The aim of this study was to examine the roles of MMPs and TIMPs for RPT and to identify the factors that are predictive of the occurrence of RPT. MMPs, together with TIMPs, have been suggested toplay a role in the pathogenesis of pleural effusions, as in many other disease processes (Nguyen et al. 1994; Eickelberg et al. 1997; Hoheisel et al. 2001; Kotyza et al. 2004). The MMPs are potentially important mediators of inflammatory responses and tissue destruction in tuberculosis. The MMPs form a group of zinc-dependent proteases capable of degrading all components of the extracellular matrix (Visse and Nagase 2003).

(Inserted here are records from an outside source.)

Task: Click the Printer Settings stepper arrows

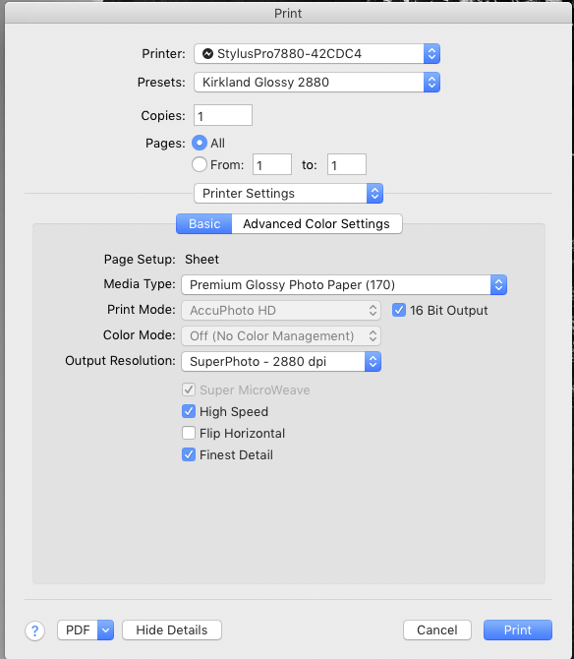Action: [375, 194]
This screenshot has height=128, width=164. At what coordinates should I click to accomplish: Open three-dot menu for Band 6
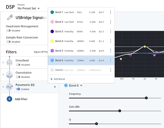click(110, 60)
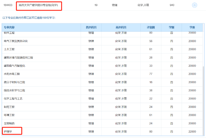Screen dimensions: 206x138
Task: Click the 22000 tuition cell for 护理学
Action: (192, 131)
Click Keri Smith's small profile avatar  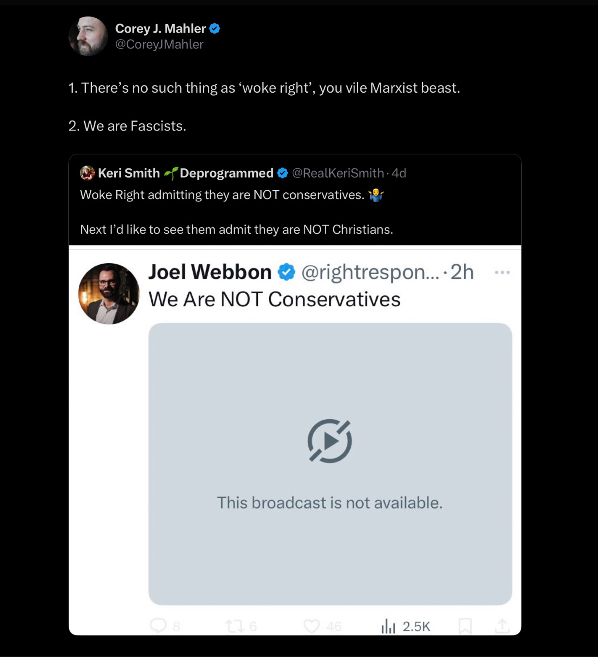point(88,173)
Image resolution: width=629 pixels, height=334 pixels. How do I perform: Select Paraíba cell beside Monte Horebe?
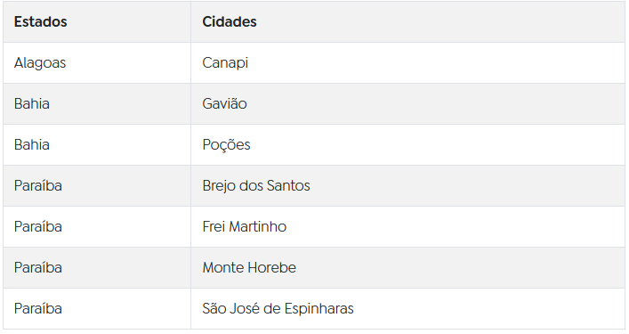pos(97,267)
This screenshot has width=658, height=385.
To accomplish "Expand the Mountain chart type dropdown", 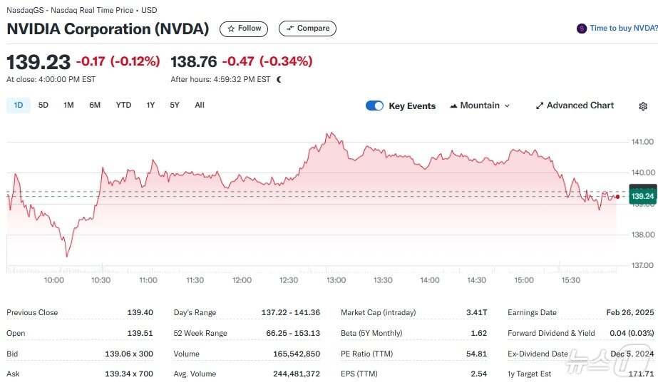I will [x=507, y=106].
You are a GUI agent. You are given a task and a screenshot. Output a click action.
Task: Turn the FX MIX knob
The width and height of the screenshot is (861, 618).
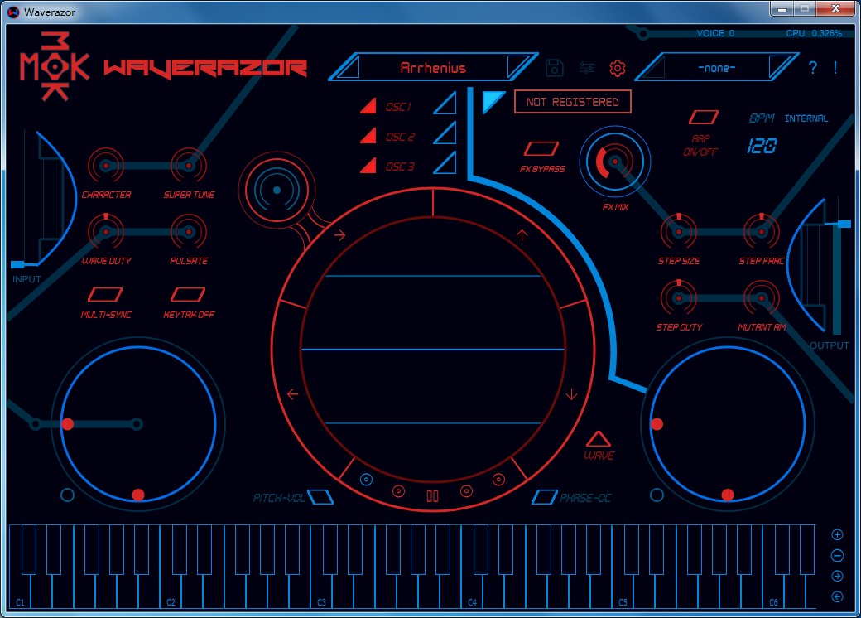[x=614, y=162]
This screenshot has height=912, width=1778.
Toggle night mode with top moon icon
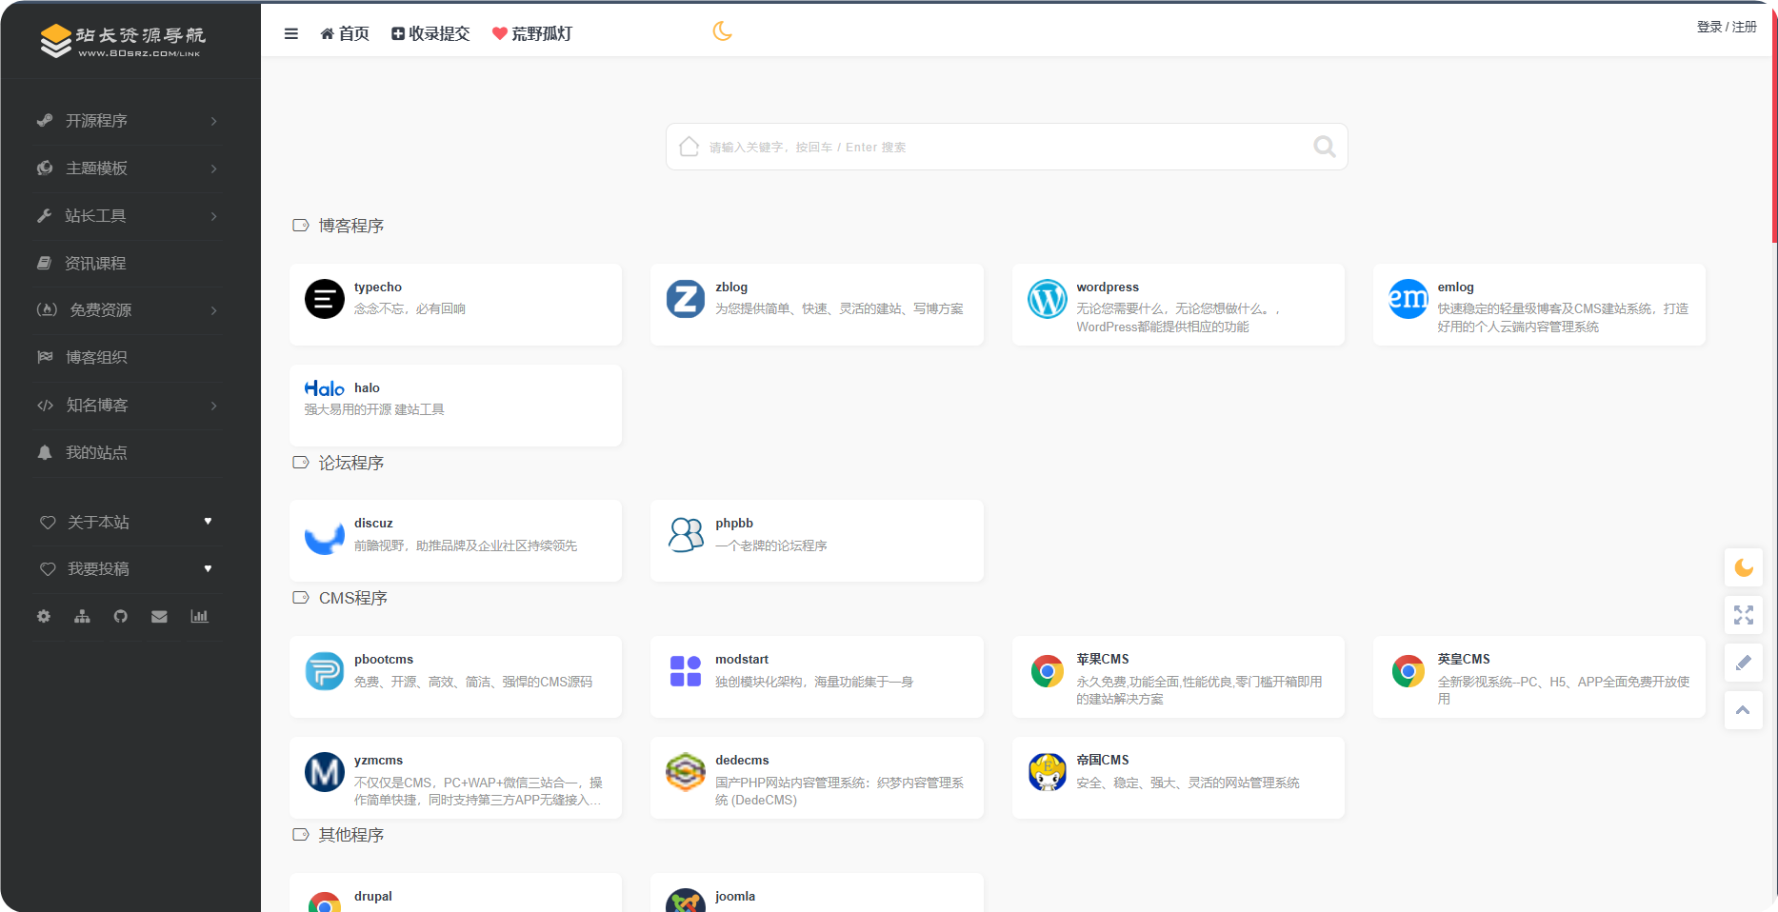pyautogui.click(x=722, y=32)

MMP secretion is tightly regulated by several mechanisms, including transcriptional regulation, compartmentalization and secretion of pro-forms that require activation.

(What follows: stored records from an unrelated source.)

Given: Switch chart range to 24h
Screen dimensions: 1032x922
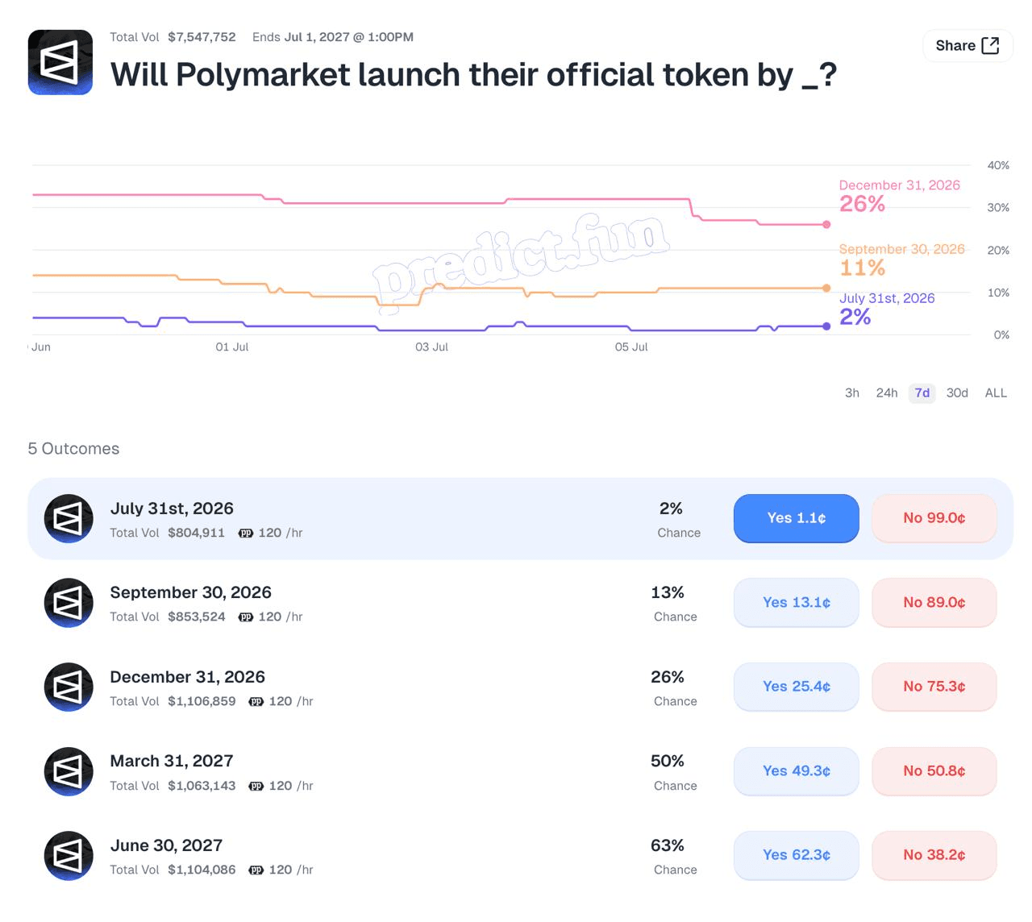Looking at the screenshot, I should (887, 392).
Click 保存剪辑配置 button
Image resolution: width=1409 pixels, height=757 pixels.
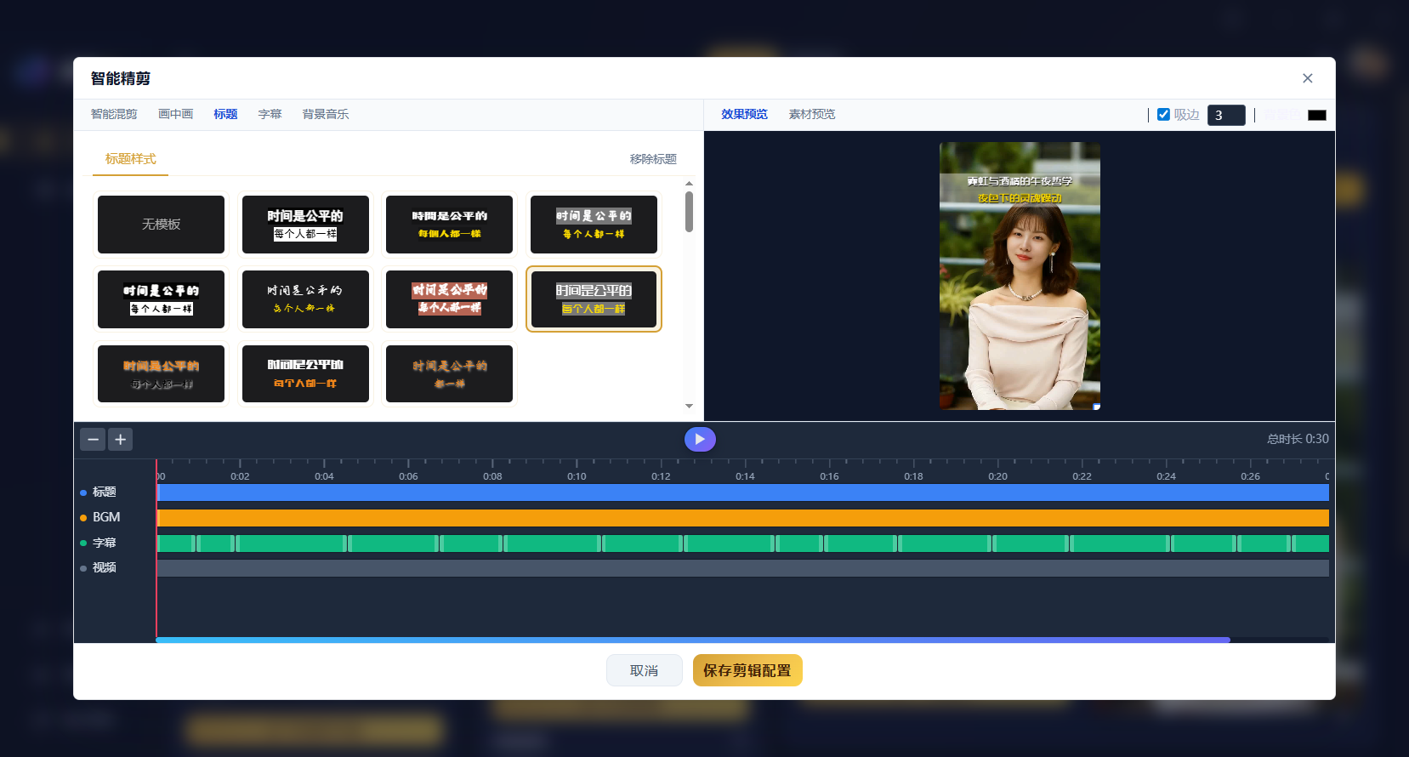click(x=747, y=670)
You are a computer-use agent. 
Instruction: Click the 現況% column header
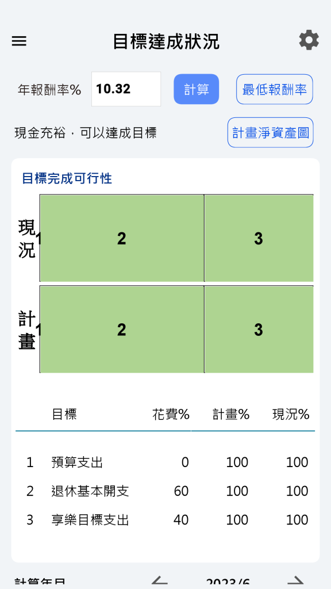tap(291, 414)
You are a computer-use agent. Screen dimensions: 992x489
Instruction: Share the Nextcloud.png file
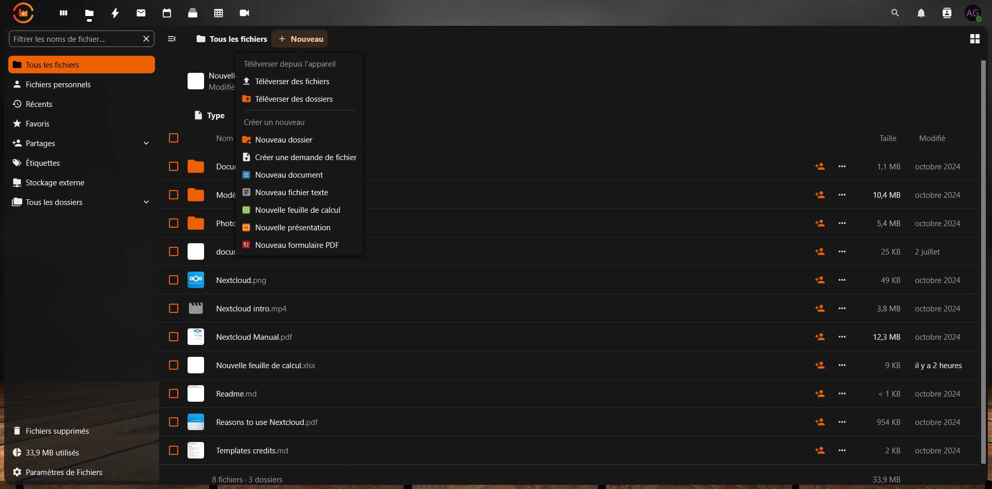click(819, 280)
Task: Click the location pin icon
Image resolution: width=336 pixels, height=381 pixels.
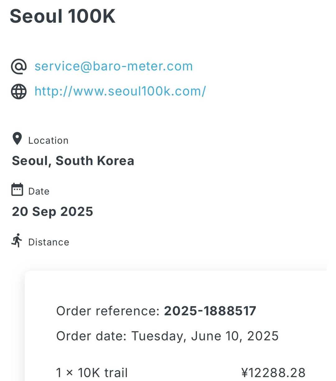Action: point(17,139)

Pleural tuberculosis is characterized by high monocyte and lymphocyte counts. MMP-9 is quantitatively the most important MMP secreted by monocytes and macrophages (Chang et al. 1996; Lee et al. 1999; Nagase and Woessner 1999; Kyung et al. 2005; Park et al. 2005), and may also be secreted by activated lymphocytes (St-Pierre et al. 2003). MMP-9 secretion is of particular interest in pleural disease, since, as a gelatinase, it degrades type IV collagen and may contribute to loss of integrity of the basement membrane around blood vessels and under the mesothelial layer, leading to fluid accumulation in the pleural space (Sheen et al. 2009). MMPs are interesting candidate markers differentiating pleural tuberculosis from non-tuberculosis effusion. However, there was no report as to definitive relation between RPT and MMP. In this study, RPT in pleural tuberculosis was not related to the MMP-2 and MMP-9 levels in the pleural effusion.

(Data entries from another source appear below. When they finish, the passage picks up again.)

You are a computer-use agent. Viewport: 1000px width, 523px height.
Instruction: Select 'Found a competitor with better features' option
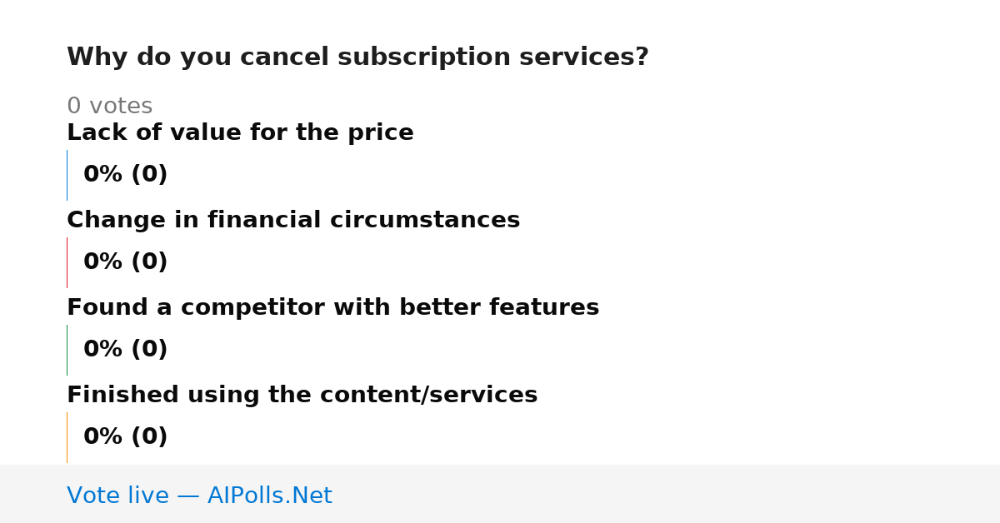pyautogui.click(x=333, y=308)
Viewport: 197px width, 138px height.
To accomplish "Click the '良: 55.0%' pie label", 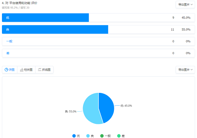I will point(71,112).
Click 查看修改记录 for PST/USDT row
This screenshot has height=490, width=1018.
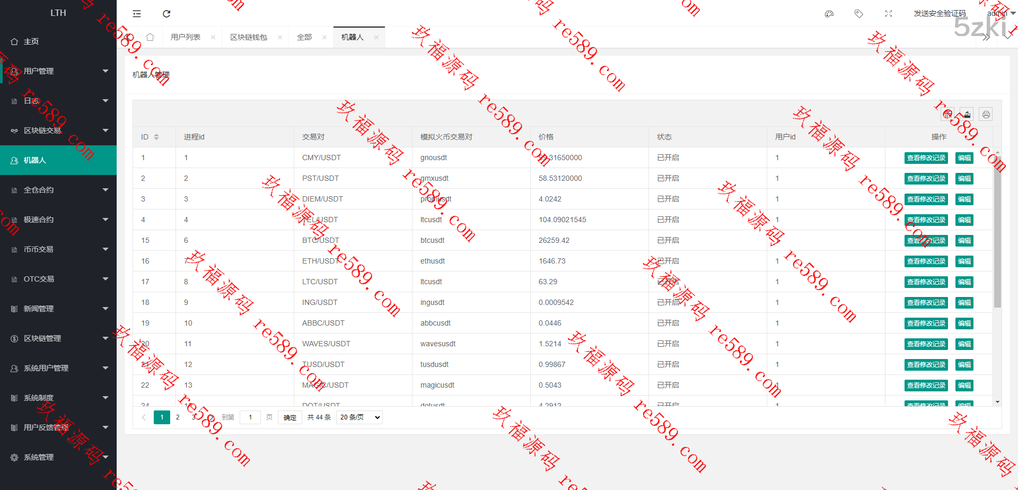pos(926,179)
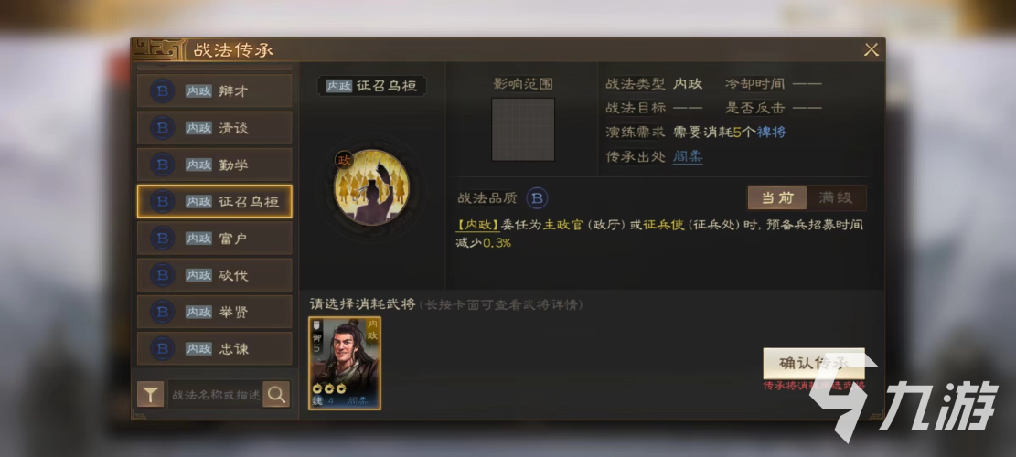Screen dimensions: 1016x457
Task: Click the B quality badge beside 战法品质
Action: pyautogui.click(x=537, y=198)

MMPs are a class of proteolytic enzymes responsible for degradation of extracellular matrix components and are specifically inhibited by the TIMPs, TIMP-1 and TIMP-2 (Woessner 1991). However, in this study reciprocal to the high level in TIMP-1 there was low level of TIMP-2 in RPT. The mechanism underlying this result is unclear and is of great interest. TIMP-2 appears to be capable of inhibiting the growth of basic fibroblastic growth factor-induced human microvascular endothelial cells and independent biologic properties regardless of inhibiting MMPs (Moses et al. 1990; Murphy et al. 1993). There are possible hypotheses: independent biologic activation other than inhibitory effect of MMPs and MMP-2 activation, for small amount of TIMP-2 is an essential component for the activation of progelatinase A/proMMP-2, an unexplained mechanism about relation between MMPs and TIMPs. These mechanisms need further study.

The present study has several limitations, including the retrospective nature of the study. There is a possibility that selection bias influenced the significance of our findings. Our study is from a single institution and has a small sample size, which limits the extension of our findings to the general population. Further research using a larger sample size, prospective methodology and other estimation method, such as zymography is needed to confirm our results. MMPs were affected by the TMPs as well as other inflammatory mediators. Further research against these factors may be instrumental in elucidating a mechanism of RPT.

In summary, cases of pleural tuberculosis with high levels of TIMP-1 in pleural effusions have a high possibility of RPT after anti-tuberculosis medications.

Acknowledgments

This study was supported by Wonkwang University in 2012.

Conflict of Interest

The authors declare no conflict of interest.